Start of Data listing

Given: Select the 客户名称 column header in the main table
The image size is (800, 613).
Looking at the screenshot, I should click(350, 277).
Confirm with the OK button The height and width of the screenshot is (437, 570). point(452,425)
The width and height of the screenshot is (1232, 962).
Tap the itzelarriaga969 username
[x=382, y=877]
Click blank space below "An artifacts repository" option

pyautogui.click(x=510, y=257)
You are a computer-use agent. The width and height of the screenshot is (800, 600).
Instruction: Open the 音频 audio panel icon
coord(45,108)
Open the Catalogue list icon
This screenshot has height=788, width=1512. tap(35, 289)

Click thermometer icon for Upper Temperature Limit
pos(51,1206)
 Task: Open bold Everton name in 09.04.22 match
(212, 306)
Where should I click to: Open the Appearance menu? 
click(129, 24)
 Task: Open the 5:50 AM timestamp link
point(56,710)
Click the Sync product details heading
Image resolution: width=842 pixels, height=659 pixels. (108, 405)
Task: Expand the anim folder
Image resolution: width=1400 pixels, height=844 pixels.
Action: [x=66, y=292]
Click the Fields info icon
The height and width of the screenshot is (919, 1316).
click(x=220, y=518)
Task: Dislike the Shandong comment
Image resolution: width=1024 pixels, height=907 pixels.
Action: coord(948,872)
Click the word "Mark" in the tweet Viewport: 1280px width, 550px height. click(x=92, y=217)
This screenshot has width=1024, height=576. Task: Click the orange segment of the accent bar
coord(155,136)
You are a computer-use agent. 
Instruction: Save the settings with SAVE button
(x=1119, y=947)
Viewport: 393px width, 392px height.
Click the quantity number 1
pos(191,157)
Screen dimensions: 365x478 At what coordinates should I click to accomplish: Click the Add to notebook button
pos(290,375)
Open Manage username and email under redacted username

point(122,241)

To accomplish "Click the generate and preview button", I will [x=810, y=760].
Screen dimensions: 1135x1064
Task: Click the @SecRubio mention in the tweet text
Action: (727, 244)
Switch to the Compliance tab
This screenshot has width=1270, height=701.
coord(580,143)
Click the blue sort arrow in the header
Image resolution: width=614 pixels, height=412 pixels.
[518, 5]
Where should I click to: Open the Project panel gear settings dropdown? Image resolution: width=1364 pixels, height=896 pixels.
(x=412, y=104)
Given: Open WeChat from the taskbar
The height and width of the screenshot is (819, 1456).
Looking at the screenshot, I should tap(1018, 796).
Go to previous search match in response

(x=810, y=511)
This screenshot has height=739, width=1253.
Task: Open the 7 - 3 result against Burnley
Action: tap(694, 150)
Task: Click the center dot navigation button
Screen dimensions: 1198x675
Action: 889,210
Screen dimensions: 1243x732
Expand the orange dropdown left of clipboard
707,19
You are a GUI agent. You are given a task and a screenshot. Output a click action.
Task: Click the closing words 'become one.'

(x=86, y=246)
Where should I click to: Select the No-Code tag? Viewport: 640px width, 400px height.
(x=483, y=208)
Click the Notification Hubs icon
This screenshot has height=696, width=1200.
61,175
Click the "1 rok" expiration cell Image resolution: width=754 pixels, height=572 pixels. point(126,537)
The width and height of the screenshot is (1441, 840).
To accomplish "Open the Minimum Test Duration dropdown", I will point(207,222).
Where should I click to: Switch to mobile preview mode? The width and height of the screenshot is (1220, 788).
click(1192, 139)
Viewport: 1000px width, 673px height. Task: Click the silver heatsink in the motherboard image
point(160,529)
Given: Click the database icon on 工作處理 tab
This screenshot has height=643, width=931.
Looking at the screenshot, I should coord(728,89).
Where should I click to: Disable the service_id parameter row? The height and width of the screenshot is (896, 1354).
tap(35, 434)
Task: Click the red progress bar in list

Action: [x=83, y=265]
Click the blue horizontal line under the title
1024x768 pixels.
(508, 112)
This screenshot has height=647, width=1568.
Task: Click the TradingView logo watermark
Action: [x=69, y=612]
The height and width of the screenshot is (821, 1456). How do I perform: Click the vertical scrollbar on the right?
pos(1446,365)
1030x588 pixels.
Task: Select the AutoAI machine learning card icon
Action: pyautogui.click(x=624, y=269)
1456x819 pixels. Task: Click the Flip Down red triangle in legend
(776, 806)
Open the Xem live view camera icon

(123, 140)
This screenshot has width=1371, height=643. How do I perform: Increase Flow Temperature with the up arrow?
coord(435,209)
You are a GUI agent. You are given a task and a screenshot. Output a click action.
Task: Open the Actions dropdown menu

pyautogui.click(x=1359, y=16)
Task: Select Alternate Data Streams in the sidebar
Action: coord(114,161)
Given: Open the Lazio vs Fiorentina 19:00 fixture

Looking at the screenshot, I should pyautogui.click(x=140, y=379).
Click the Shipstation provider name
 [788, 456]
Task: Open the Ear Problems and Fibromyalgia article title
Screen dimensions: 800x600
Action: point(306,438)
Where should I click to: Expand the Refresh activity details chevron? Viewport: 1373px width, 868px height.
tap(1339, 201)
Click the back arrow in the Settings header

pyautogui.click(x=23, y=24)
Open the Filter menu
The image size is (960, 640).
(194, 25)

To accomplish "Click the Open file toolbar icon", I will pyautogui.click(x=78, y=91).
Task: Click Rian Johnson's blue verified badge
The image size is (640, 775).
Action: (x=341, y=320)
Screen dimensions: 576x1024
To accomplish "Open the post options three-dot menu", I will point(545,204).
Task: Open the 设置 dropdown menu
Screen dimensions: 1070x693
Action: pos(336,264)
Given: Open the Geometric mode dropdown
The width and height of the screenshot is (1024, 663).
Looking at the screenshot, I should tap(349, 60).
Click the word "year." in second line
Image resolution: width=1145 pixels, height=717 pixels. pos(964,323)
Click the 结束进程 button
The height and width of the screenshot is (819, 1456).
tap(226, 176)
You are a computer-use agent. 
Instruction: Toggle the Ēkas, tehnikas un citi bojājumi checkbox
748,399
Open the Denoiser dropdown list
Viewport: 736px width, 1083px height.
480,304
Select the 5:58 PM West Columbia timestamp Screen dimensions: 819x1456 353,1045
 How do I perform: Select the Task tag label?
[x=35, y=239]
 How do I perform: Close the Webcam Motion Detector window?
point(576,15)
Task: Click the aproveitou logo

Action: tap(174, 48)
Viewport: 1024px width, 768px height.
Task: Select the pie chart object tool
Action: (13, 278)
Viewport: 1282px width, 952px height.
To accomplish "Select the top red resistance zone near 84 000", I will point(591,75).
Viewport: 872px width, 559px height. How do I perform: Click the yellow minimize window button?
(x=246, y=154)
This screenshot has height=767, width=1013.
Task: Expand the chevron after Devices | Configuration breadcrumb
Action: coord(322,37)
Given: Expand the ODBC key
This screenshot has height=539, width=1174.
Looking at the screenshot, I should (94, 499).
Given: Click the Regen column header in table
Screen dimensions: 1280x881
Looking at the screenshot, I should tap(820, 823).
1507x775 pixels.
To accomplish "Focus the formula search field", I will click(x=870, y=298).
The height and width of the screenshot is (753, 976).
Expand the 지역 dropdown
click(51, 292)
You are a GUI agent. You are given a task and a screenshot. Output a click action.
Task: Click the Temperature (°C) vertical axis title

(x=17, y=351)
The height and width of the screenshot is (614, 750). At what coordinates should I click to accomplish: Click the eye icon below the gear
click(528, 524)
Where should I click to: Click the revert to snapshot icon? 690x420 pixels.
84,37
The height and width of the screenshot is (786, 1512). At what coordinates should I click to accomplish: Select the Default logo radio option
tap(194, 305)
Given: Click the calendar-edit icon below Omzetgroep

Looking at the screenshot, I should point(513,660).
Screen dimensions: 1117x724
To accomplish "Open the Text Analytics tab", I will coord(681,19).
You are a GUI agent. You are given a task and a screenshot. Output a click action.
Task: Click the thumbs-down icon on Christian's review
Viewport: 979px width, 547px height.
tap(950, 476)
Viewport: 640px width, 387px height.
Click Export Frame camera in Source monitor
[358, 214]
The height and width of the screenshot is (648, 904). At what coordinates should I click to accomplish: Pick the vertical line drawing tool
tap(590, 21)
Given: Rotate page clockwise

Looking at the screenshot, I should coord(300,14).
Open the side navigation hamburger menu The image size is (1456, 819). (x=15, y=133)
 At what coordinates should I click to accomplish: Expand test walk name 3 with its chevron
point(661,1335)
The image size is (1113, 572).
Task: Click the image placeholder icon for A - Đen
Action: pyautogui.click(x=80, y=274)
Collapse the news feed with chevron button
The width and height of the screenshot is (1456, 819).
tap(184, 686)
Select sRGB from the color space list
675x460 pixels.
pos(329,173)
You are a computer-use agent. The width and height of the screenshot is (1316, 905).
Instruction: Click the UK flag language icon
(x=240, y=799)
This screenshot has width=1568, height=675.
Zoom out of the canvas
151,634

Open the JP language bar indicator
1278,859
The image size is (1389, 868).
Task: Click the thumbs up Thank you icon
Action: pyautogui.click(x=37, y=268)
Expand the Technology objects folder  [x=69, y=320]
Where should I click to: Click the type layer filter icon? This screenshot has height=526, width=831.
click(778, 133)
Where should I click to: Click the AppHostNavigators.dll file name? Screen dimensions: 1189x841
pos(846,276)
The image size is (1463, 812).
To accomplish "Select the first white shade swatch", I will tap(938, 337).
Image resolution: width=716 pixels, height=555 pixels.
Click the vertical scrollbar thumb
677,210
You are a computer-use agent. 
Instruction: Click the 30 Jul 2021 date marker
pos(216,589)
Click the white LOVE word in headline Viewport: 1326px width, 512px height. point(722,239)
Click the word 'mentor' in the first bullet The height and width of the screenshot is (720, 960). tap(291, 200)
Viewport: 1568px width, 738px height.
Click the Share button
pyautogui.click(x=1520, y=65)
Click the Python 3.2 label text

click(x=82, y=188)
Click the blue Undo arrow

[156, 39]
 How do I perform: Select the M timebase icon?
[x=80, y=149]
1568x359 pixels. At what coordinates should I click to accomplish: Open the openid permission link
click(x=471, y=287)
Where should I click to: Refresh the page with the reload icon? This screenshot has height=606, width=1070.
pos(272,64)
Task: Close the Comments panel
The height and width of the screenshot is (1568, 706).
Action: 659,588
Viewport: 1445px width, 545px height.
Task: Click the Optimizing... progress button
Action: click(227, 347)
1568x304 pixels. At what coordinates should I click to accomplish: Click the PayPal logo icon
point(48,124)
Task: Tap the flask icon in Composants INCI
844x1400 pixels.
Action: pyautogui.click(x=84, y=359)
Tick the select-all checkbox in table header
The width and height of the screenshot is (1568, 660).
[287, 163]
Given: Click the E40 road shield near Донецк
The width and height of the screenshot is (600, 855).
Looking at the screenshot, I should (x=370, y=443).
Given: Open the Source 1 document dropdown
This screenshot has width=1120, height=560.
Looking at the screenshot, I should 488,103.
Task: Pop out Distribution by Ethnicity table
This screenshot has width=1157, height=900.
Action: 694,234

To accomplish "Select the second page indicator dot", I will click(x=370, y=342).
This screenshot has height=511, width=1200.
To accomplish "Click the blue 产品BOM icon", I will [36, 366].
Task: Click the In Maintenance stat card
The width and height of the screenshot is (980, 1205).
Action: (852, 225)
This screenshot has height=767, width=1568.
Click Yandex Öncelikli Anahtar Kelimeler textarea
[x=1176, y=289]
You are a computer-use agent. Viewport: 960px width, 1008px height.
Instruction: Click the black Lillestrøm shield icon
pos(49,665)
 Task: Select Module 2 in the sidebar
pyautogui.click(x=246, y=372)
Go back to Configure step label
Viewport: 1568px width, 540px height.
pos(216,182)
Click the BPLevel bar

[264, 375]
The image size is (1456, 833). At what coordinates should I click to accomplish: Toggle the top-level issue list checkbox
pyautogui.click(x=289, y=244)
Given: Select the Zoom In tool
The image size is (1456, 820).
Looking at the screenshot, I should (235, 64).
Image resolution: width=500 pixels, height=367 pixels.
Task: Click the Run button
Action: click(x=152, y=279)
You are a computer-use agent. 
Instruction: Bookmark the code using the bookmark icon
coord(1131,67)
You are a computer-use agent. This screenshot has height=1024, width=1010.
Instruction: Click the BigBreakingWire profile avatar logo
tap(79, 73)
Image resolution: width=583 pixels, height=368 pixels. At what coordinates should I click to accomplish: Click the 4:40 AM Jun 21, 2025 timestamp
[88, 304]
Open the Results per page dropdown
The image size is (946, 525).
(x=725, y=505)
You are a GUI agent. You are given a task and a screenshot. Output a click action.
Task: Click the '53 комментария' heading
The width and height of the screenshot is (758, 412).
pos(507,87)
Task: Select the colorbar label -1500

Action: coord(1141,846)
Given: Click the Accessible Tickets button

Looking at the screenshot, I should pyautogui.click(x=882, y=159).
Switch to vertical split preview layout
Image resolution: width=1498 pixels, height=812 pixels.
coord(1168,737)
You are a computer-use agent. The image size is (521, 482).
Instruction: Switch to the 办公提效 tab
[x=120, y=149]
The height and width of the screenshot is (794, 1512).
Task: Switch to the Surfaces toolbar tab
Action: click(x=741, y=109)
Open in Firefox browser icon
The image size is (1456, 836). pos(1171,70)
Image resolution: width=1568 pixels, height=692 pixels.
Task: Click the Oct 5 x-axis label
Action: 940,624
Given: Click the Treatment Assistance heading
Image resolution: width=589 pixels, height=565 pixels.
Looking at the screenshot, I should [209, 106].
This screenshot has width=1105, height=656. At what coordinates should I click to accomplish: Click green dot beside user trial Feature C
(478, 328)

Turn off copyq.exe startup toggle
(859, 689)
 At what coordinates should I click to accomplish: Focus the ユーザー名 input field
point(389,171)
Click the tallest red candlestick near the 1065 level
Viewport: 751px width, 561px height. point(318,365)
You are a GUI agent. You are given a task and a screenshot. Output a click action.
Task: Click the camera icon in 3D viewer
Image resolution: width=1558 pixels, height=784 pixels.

End of Data listing

**Written exercise**
Copy the lines from the one with "Given: Open the Geometric mode dropdown" up to and including the one with "(x=17, y=351)", renaming "checkbox" to "check box" and leaving everything else as it is.

**Correct response**
Given: Open the Geometric mode dropdown
The width and height of the screenshot is (1024, 663).
Looking at the screenshot, I should tap(349, 60).
Click the word "year." in second line
Image resolution: width=1145 pixels, height=717 pixels. pos(964,323)
Click the 结束进程 button
The height and width of the screenshot is (819, 1456).
tap(226, 176)
You are a computer-use agent. 
Instruction: Toggle the Ēkas, tehnikas un citi bojājumi check box
748,399
Open the Denoiser dropdown list
Viewport: 736px width, 1083px height.
480,304
Select the 5:58 PM West Columbia timestamp Screen dimensions: 819x1456 353,1045
 How do I perform: Select the Task tag label?
[x=35, y=239]
 How do I perform: Close the Webcam Motion Detector window?
point(576,15)
Task: Click the aproveitou logo

Action: tap(174, 48)
Viewport: 1024px width, 768px height.
Task: Select the pie chart object tool
Action: (13, 278)
Viewport: 1282px width, 952px height.
To accomplish "Select the top red resistance zone near 84 000", I will point(591,75).
Viewport: 872px width, 559px height. How do I perform: Click the yellow minimize window button?
(x=246, y=154)
This screenshot has height=767, width=1013.
Task: Expand the chevron after Devices | Configuration breadcrumb
Action: coord(322,37)
Given: Expand the ODBC key
This screenshot has height=539, width=1174.
Looking at the screenshot, I should (94, 499).
Given: Click the Regen column header in table
Screen dimensions: 1280x881
Looking at the screenshot, I should tap(820, 823).
1507x775 pixels.
To accomplish "Focus the formula search field", I will click(x=870, y=298).
The height and width of the screenshot is (753, 976).
Expand the 지역 dropdown
click(51, 292)
You are a GUI agent. You are given a task and a screenshot. Output a click action.
Task: Click the Temperature (°C) vertical axis title

(x=17, y=351)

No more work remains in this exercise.